Among many other things, Sonny Barger was a bonafide legend of the street scene. That’s for damn sure. And they’ll be telling Sonny Barger stories for a long time to come. . . Like most people my age, I first became aware of Barger and the Hell’s Angels during the Rolling Stones’ Altamont debacle in 1969. Then I read about them in Tom Wolfe’s book about the Acid Tests, and of course in Hunter Thompson’s classic book about the Hell’s Angels.
Oddly, considering how large a presence and legend the Hell’s Angels loom in the history of San Francisco and Oakland, I’ve only actually met a Hell’s Angels once in all my years on the Bay Area street scene (1976-2022 and counting). I always wondered if it was because their presence had waned over the years by the time I got here. Compared with their more legendary exploits in the ’60s. Or if I just ran in different circles than them (I haven’t even driven a car in 45 years, let alone a motorcycle). And aside from a couple of notorious crime stories that popped up in the headlines of the local papers around 1980 — and on ocassion in the years that followed — they mostly seemed to be living a fairly quiet life, or at least mostly beneath the radar of polite society.

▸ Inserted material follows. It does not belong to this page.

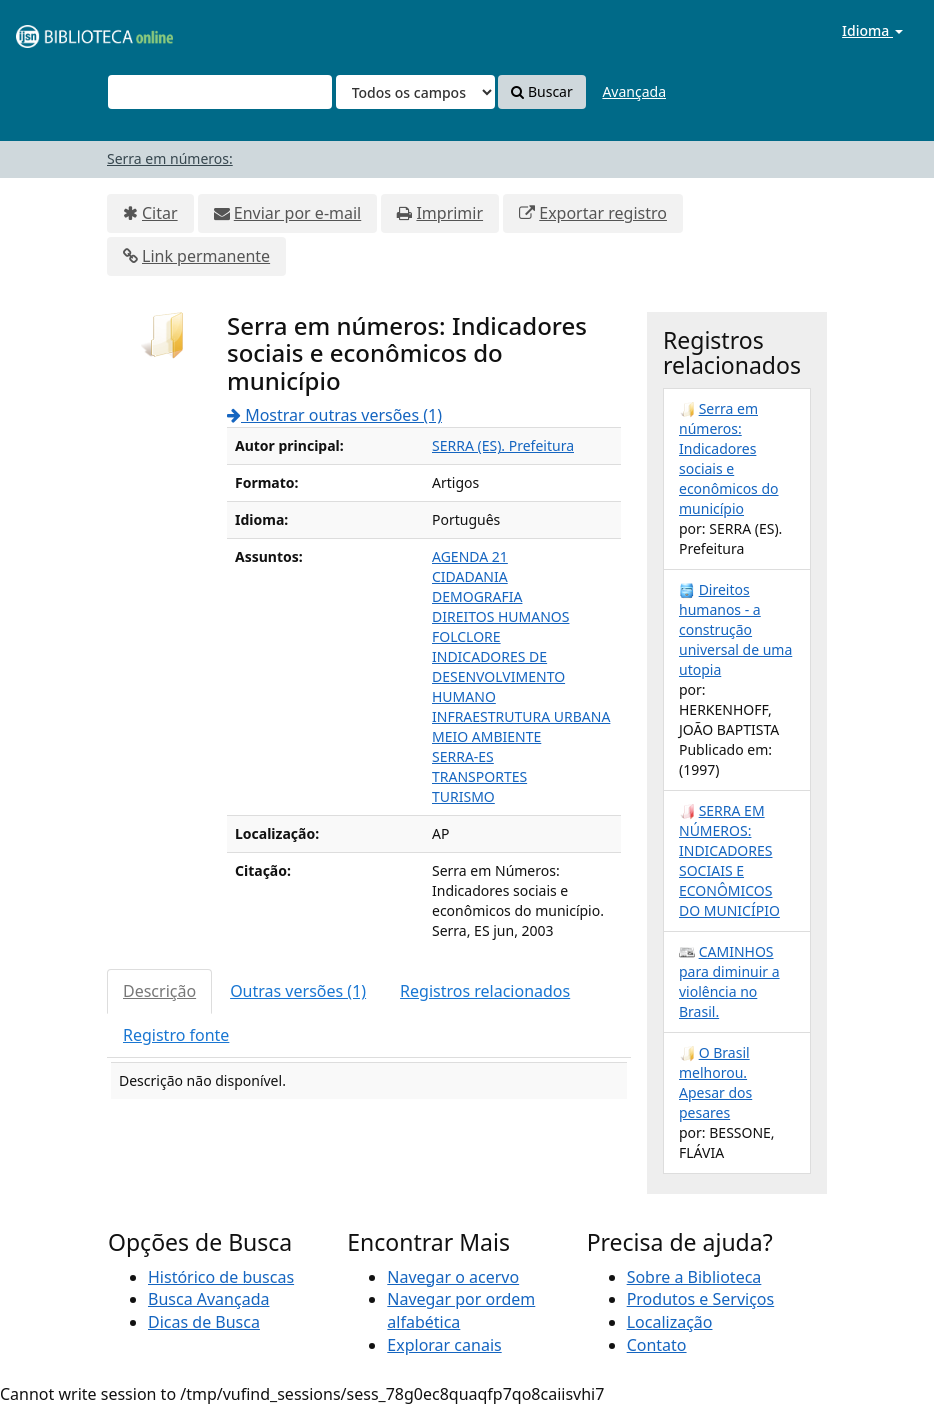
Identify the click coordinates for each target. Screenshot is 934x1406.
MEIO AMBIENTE (486, 736)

The only Hell’s Angel I got to know even a little was this guy — let’s call him Crazy Stuart. He hung out at Hate Camp and People’s Park for awhile. He never wore his colors during the times I knew him — mostly just wore a plain, sleeveless denim vest. And I never saw him ride a bike or hang out with other Angels. But he would ocassionally mention he was an Angel — though it was something he rarely talked about — and I had no reason not to believe him. Crazy Stuart often had a beat-up old street guitar, and would belt out old rock songs with a voice that was a bit ravaged by time, but still soulful, and he could make some bucks busking. Ocassionally he might tell a story or two about some violent encounters he had had in barrooms and pool-halls past. And he had a couple of doozies. But he’d tell the stories simply and matter-a-factly, with no embellishments, as just one of those things that would happen sometimes, just a part of the crazy world that he lived in.
At any rate, I was just thinking about all this today, what with Sonny Barger in the news today.